Lydia bersungut-sungut kesal, tubuh gemetar ketakutannya kini berganti dengan gemetar karena emosi. Lydia segera bergegas untuk bersiap sebelum si bos galak datang.

----------------

Di Kediaman Wisnu,

Wisnu termenung sendiri dalam ruang kerjanya. Semalam ia sengaja memilih tidur di ruang kerja setelah mengintip ke kamar. Tidak ada Shella disana, Wisnu sedikit kecewa.

Dua tahun sudah pernikahan bisnis ini dijalankan, tak sekalipun Shella ada untuknya. Tinggal satu atap bukan berarti mereka bersama. Acap kali mereka bahkan tidak bertemu dalam seminggu. Kesibukan keduanya mengurus bisnis yang semakin menggurita membuat keduanya benar-benar melupakan esensi pernikahan.

Meski menikah karena paksaan, Wisnu sebenarnya berharap ia bisa belajar mencintai Shella. Tapi kenyataannya justru ia dan Shella semakin menjadi pribadi yang asing satu sama lain. Ia merasa tidak mengenali Shella, istrinya sendiri.

"Kita ke rumah Lydia pak!" perintah Wisnu sembari menuruni anak tangga pada pak Broto yang baru saja membuat kopi untuknya.

"Eeh, ini masih gelap tuan?!" Pak Broto keheranan dengan perintah tak biasa tuannya.

"Ada masalah?" sahut Wisnu dengan tatapan tajam pada pak Broto.

"Ehm, nggak tuan! Sendiko dawuh, kalau begitu, mari kita berangkat tuan. Sekarang kan?!"

"Tunggu lebaran haji!" sahut Wisnu kesal.

Pak Broto buru-buru meletakkan gelas kopinya yang masih mengepulkan asap tipis di meja, dengan tergesa pula ia menyeruput kopinya sedikit mengabaikan rasa panas yang membakar lidah seketika.

"Eh … huuuuft, huft, aduh panas … tumben bener si bos pagi-pagi sewot! Sayang kan ni kupi dianggurin,"

Ia kembali meniup dan meminum seteguk, sebelum sebuah suara menggelegar keras memanggilnya.

"Broto!!"

"Uhuuuuk, nggih tuan! I'm coming!" Pak Broto dengan tergesa berlari keluar, dan merelakan kopi hitam favorit nya.

Wisnu sudah ada dalam mobil, memejamkan mata. Pikirannya rumit, ia bahkan belum menyempatkan diri untuk mandi. Mimpinya semalam benar-benar membuatnya gelisah.

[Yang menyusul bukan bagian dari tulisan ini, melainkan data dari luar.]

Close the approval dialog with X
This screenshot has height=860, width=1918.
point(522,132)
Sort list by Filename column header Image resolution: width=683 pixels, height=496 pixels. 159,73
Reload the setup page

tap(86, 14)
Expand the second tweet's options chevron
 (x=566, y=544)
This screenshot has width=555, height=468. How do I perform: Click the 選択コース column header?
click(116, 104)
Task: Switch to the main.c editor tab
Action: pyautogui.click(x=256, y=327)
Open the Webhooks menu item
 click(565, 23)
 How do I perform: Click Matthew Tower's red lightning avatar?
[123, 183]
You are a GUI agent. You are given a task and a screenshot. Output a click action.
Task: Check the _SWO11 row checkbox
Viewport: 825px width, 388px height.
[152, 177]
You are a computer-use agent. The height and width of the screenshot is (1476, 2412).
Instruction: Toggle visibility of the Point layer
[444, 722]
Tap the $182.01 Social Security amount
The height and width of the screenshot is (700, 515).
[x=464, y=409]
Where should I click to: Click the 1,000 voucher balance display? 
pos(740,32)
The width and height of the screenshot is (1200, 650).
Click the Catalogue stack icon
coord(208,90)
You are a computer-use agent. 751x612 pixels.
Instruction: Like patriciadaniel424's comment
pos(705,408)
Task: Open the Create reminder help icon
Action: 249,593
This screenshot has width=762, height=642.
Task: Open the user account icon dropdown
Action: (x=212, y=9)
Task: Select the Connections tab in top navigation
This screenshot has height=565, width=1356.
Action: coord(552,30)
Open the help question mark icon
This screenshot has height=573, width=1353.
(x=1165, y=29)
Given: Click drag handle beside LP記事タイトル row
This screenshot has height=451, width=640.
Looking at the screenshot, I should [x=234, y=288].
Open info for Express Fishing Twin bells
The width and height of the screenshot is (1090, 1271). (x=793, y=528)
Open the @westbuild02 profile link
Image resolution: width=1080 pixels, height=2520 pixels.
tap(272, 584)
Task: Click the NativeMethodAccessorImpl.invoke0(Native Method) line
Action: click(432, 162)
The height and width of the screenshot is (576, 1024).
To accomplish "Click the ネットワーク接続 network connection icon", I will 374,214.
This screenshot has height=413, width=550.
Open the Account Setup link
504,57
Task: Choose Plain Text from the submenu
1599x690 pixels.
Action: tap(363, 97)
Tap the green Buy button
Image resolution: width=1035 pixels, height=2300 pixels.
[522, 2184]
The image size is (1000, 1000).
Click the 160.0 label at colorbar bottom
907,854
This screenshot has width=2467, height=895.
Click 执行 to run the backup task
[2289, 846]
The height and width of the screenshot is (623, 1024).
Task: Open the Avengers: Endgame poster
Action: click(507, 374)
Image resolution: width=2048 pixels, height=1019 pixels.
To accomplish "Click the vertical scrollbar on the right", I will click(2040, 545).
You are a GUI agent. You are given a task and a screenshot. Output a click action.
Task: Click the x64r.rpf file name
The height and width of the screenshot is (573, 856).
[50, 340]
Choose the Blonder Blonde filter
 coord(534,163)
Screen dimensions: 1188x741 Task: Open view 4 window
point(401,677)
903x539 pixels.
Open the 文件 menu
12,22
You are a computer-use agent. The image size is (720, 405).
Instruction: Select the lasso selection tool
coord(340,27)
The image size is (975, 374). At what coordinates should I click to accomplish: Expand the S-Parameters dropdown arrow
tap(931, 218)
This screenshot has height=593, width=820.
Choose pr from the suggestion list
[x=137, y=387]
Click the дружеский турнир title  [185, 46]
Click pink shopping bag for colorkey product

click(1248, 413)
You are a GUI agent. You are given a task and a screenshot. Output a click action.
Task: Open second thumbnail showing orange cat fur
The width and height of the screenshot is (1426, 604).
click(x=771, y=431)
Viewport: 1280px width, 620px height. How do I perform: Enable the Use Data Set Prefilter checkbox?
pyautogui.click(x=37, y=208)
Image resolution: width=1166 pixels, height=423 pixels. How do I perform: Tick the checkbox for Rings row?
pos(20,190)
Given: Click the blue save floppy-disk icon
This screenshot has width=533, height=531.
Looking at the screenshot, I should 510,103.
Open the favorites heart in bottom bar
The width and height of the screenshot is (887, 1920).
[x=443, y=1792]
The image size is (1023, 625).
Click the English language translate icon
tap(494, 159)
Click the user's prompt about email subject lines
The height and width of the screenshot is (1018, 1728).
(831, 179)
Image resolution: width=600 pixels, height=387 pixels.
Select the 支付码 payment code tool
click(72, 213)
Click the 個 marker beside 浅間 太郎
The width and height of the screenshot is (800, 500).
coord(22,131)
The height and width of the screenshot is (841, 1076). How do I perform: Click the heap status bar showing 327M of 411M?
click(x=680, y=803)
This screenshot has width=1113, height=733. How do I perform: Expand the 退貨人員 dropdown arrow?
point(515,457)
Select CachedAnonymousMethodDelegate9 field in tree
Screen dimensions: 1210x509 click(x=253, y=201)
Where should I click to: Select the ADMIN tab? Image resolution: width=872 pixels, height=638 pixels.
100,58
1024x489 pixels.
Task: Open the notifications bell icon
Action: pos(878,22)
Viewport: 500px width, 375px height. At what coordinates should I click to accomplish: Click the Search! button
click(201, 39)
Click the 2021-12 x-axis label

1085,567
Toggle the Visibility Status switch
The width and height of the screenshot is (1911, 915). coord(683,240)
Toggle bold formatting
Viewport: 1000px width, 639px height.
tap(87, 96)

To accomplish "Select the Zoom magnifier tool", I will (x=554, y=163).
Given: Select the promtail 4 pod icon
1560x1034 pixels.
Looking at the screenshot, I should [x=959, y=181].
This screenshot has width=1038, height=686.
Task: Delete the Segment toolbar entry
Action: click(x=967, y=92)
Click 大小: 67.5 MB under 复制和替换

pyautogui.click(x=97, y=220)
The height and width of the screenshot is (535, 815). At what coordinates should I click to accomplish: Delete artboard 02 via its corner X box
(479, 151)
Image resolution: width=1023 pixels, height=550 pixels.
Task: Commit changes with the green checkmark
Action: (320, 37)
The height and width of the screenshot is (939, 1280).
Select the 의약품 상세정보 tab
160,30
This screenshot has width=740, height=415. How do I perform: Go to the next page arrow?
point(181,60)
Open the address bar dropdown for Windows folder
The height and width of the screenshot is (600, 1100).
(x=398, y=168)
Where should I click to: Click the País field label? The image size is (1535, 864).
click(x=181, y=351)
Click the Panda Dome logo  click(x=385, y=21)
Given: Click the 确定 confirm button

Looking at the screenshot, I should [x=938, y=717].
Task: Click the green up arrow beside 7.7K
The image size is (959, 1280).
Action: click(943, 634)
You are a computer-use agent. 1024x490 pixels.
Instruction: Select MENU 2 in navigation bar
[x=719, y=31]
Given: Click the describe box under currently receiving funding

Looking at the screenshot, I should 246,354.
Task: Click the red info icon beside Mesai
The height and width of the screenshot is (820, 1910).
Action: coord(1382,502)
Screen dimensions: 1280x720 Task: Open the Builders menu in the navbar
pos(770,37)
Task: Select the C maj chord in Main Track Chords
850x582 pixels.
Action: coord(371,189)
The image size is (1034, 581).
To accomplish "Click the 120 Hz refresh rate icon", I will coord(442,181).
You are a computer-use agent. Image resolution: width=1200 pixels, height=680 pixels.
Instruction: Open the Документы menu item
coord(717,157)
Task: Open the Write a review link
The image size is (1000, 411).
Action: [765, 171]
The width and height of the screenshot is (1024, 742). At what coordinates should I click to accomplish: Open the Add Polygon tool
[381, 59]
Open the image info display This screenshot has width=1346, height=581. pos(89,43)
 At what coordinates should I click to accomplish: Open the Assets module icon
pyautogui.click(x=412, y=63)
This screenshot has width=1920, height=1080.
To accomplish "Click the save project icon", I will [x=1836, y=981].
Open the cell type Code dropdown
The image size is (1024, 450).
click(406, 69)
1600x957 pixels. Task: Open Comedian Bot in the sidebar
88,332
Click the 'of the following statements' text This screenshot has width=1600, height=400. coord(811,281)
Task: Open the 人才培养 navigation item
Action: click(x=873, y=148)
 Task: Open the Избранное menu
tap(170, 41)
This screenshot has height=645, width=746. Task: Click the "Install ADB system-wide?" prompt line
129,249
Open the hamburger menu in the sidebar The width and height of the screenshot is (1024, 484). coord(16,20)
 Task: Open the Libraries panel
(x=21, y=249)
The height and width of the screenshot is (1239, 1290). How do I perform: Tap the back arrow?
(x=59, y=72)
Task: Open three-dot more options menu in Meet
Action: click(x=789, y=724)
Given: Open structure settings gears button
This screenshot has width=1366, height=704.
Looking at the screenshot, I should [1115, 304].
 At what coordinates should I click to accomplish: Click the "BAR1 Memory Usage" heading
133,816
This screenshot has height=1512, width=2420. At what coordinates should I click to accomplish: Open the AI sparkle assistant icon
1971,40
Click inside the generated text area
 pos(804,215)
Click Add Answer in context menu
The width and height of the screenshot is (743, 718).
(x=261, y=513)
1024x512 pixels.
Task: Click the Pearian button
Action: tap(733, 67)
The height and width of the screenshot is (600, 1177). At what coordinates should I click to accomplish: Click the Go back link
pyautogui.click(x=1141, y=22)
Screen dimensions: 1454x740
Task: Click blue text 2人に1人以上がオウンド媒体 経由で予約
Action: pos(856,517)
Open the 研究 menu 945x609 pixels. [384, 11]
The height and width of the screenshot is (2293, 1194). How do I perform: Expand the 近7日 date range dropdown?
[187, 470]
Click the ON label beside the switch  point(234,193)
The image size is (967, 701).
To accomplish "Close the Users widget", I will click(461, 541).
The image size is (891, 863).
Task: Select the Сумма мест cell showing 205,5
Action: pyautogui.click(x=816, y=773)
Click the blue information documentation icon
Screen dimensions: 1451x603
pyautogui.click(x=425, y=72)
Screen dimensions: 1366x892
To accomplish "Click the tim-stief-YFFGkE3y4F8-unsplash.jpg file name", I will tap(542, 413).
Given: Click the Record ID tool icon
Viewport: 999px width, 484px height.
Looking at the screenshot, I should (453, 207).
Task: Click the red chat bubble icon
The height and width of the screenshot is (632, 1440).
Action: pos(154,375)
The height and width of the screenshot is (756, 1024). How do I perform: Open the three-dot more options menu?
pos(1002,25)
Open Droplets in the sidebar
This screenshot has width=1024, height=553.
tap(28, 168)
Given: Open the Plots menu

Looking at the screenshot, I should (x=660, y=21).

Mimpi yang terasa begitu nyata baginya, dirinya seperti kehilangan wanita yang amat dicintai. Wanita cantik berambut merah. Wisnu tidak mengenalnya tapi dalam mimpi itu ia merasa sangat sedih ketika wanita itu tergeletak dengan puluhan anak panah.

"Baru kali ini aku mimpi aneh," gumamnya lirih.

Wisnu tidak tahu bahwa mimpi yang ia alami sama dengan mimpi Lydia. Cincin itu membawa keduanya kembali ke memori masa lalu. Memori sang pemilik, yaitu jiwa yang tertahan dalam sebuah benda mati.